Exact reproduction of every record is required, and pictures are to be excluded.

Extracted data entries
•••

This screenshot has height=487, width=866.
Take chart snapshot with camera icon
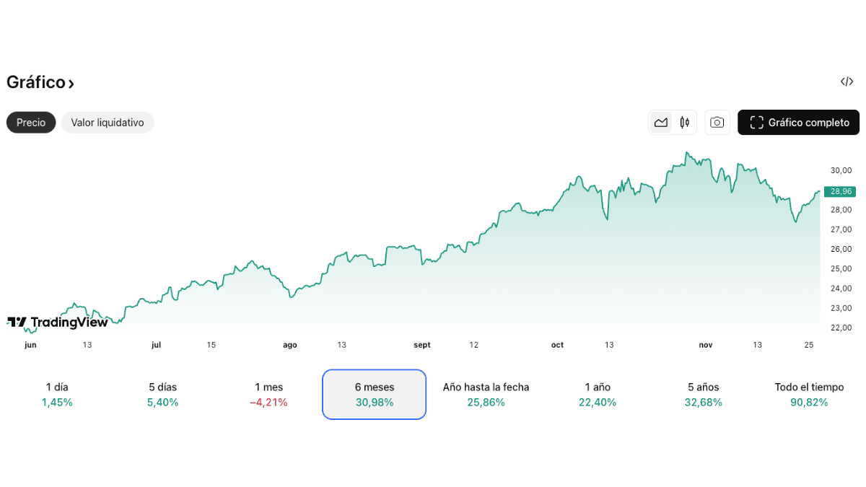point(717,123)
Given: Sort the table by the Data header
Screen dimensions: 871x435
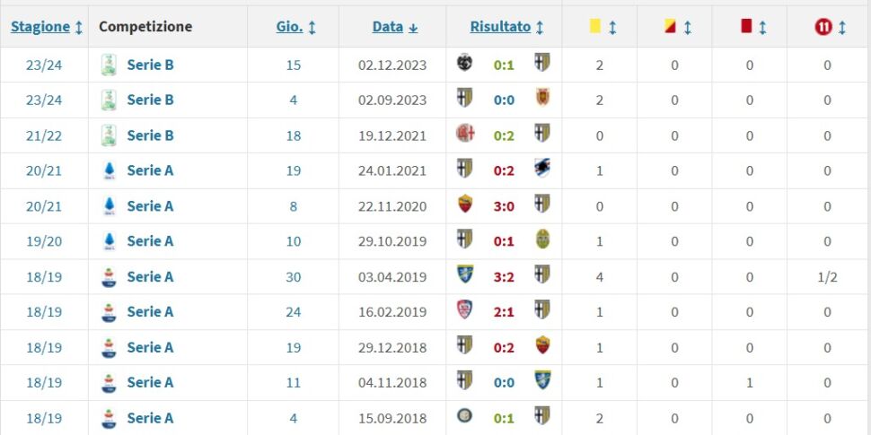Looking at the screenshot, I should coord(388,27).
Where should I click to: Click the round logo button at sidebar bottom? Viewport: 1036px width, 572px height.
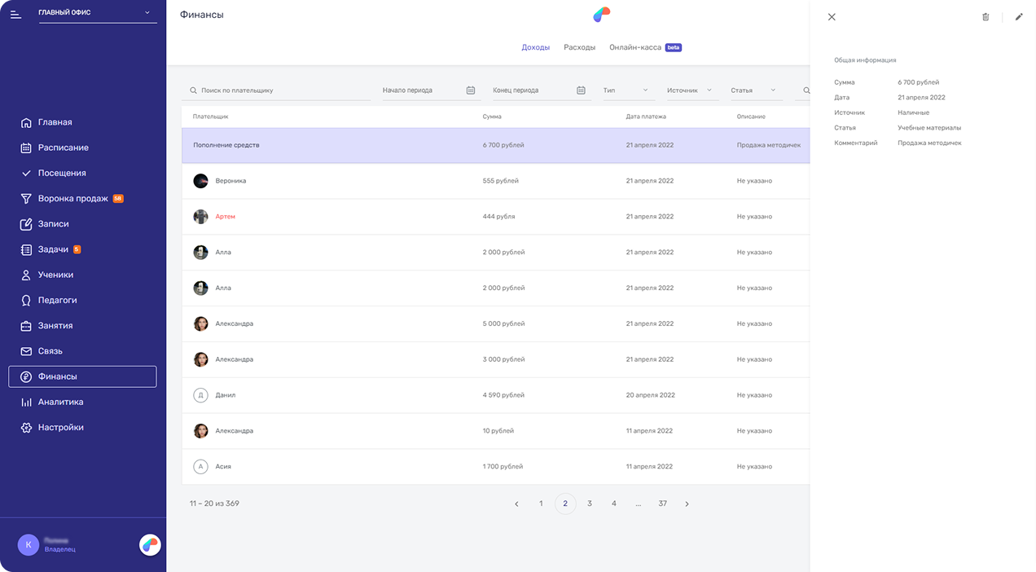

•••

#### SOLUTION FOR THIS PROBLEM:
This screenshot has height=487, width=866.
Take chart snapshot with camera icon
point(717,123)
Given: Sort the table by the Data header
Screen dimensions: 871x435
Looking at the screenshot, I should coord(388,27).
Where should I click to: Click the round logo button at sidebar bottom? Viewport: 1036px width, 572px height.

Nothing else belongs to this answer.